An interesting article from the Daily Wealth in which UK Coal gets a mention.

 

 

An army marches on its stomach said Napoleon...

 

That may be so but years later Hitler knew Tiger tanks and Heinkel bombers needed fuel as well.

 

And this was something of a problem for Nazi Germany.

So when they lost access to the Romanian oilfields it had to get creative. It turned to an invention developed in the 1920s by Franz Fischer and Hans Tropsch.

 

These two boffins came up with something very important - a way of making petrol from coal. This proved vital for the coal-rich oil-poor Nazi war machine and by 1944 they had 25 plants producing 124,000 barrels/day.

 

Scrolling forward to today a $70 oil price is forcing oil dependent nations to ‘get creative’ once again...

 

And the Fischer-Tropsch process is again making the news.

 

One who is keen to explore its potential is Montana governor, Brian Schweitzer.

 

“Why should we fork out $70 for a barrel of oil, produced by regimes that hate our guts?” he reasons as he promotes much-needed investment in the state.

 

In a country boasting 30% of the world’s coal reserves, Montana alone contains 11% of it.
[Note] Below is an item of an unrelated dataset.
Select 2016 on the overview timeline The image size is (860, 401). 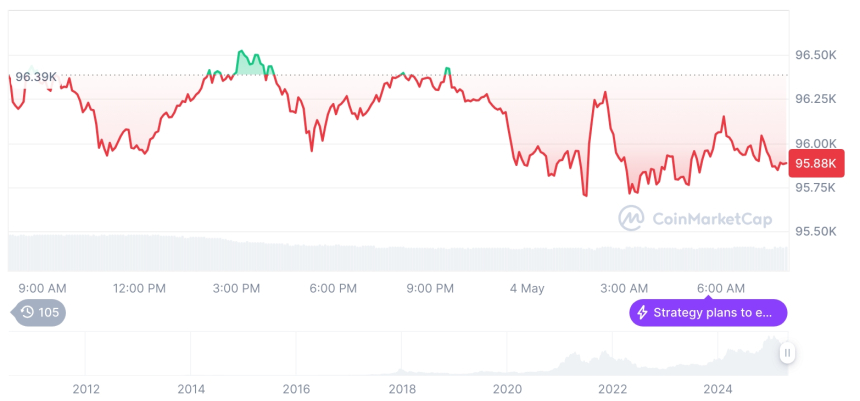coord(296,388)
Enough reckons governor Schweitzer to supply US fuel requirements for 40 years using coal-to-oil technology. This is a more economic solution for America as long as the oil price stays north of $30 he argues.

 

Even the Pentagon has calculated the US could produce more oil using coal than that available in the entire Middle East.

 

Amongst the world’s companies that have commercialised their coal-to-oil Fischer-Tropsch technology is South Africa-based Sasol, again by force of necessity. South Africa shared Germany’s dilemma of being coal-rich oil-poor and needed to develop an alternative fuel supply during sanctions in the Apartheid era.

 

This has led today to the company producing much of South Africa’s diesel and even its jet fuel. The chances are if you fly out of Johannesburg today, your plane will be powered by a mix of kerosene and pulverised coal.

 

What’s more if the oil price stays above $50 your plane could soon become 100% coal powered. Sasol has a new version due to be offered for international approval later this year.

 

Here in the UK, particularly for anyone who remembers the 1980’s Miner’s Strike, it takes some adjustment to think of coal as anything other than a byword for industrial strife and a symbol of decline.

 

A view not shared by mining entrepreneur Richard Budge of UK Coal. He has recently spent £37m on new equipment as part of his plans to re-open the Hatfield colliery in South Yorkshire next year. It is the biggest mining machinery order in 20 years.

 

And this year, UK Coal expects to make a profit for the first time in years.

 

Coal is on the comeback trail.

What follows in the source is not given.